In Berlin liegen die Grünen in den Umfragen bei 27 Prozent und damit vor dem Wunschpartner SPD. Womit der Regierende Bürgermeister nicht Klaus Wowereit, sondern Renate Künast hieße.

Auch im Südwesten lägen die Grünen – wenn morgen Wahl wäre – vor der SPD. Ob das im kommenden Frühjahr auch so sein wird, weiß niemand. Aber wenn es den Grünen gelingen sollte, das Thema Stuttgart 21 weiterhin am Kochen zu halten, stehen ihre Chancen nicht schlecht.

Und im Bund? Da haben die Grünen die SPD zwar noch nicht über-, aber immerhin eingeholt. Sagt die jüngste Forsa-Umfrage. Beide Parteien liegen demnach bei 24 Prozent. Da die Union nur noch auf 29 Prozent käme und die FDP an der Fünf-Prozent-Hürde scheitern könnte, hätte Rot-Grün – oder Grün-Rot – die Mehrheit.
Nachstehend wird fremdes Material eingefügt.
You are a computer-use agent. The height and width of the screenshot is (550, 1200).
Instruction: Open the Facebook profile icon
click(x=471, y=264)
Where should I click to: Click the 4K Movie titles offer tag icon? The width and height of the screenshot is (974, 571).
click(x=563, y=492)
Tatsächlich könnten sich die Grünen vor die Sozialdemokraten schieben. Denn der SPD-Vorsitzende Sigmar Gabriel fährt einen verwegenen Kurs und treibt mit seinen Anti-Kernkraft-Kampagnen die Wähler geradewegs ins Lager der Grünen. Forsa-Chef Manfred Güllner: „Er verbrüdert sich mit ihnen gegen Atomenergie. Da gehen viele derjenigen SPD-Anhänger, die gegen Kernkraft sind, lieber gleich zum Original.“

Denn wer nicht regiert, kann gut Original sein. Keine Kompromisse. Eindeutige Positionen.
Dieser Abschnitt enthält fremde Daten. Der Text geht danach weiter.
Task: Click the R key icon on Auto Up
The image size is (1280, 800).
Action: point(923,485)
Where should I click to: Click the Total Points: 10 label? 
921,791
So gesehen stecken die Grünen also in einem doppelten Dilemma: Sie sind auf dem besten Weg, dem Wunschpartner SPD zu mächtig zu werden. Und wenn sie wegen des wachsenden Zuspruchs auf Regierungsbänken landen sollten, holt sie die Realität ein. Dann wäre Schluss mit der reinen Lehre. Ganz so wie zu Zeiten von Rot-Grün unter Gerhard Schröder.

Ob das dem Klientel der Bündnis-Grünen gefiele?
Die SPD weiß, wie verheerend der Zusammenprall von Wunsch und Wirklichkeit sein kann. Hartz-IV wirkt bis heute nach. Den Grünen aber wird noch vieles nachgesehen: etwa, dass sie dem Bundeswehreinsatz auf dem Balkan zustimmten oder dass der einstige -Straßenkämpfer und Vize-Kanzler Joschka Fischer die Konzerne Siemens, BMW und RWE berät.
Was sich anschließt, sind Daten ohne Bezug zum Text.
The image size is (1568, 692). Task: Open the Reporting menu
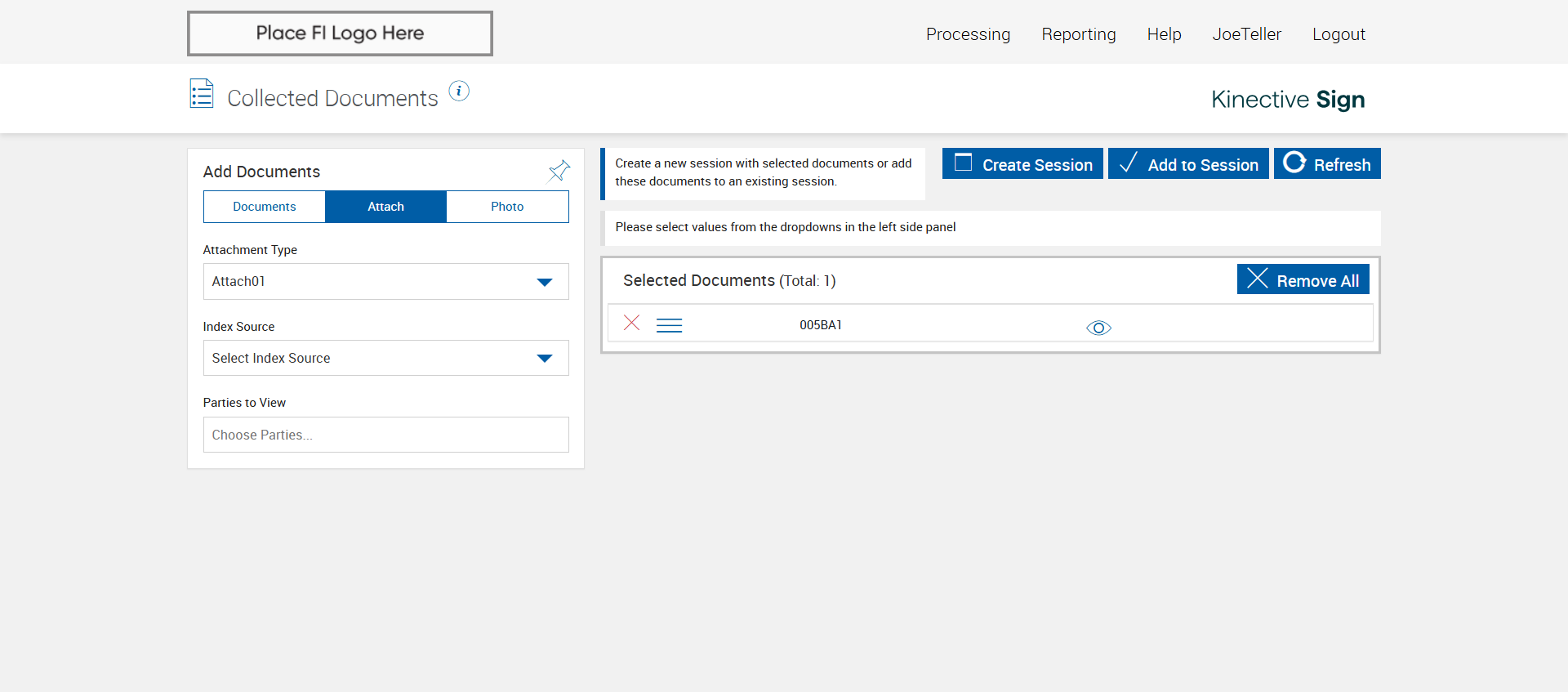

Selbst Grünen-Fraktionschef Jürgen Trittin erscheint in mildem Licht. Nur wenn er in Talkshows gelangweilt-zynisch den Mund verzieht, werden Erinnerungen an den Unsympathen mit dem Kotzbrocken-Image wach. Dass Trittin einst strammer Ideologe beim Kommunistischen Bund war, wissen hingegen nur wenige.
Für wen sind die Grünen attraktiv? Vor allem für Frauen, Gebildete und gut verdienende Beamte, Freiberufler und Angestellte. Also für Menschen, wie man sie in der Freiburger Wiehre findet.

Eigentlich sollte man wünschen, dass die Grünen den Regierungschef stellen. Dann platzten die Illusionsblasen ganz schnell. Nur kämen dann auch Leute vom Schlag eines Boris Palmer ans Ruder. Und die sind unkalkulierbar.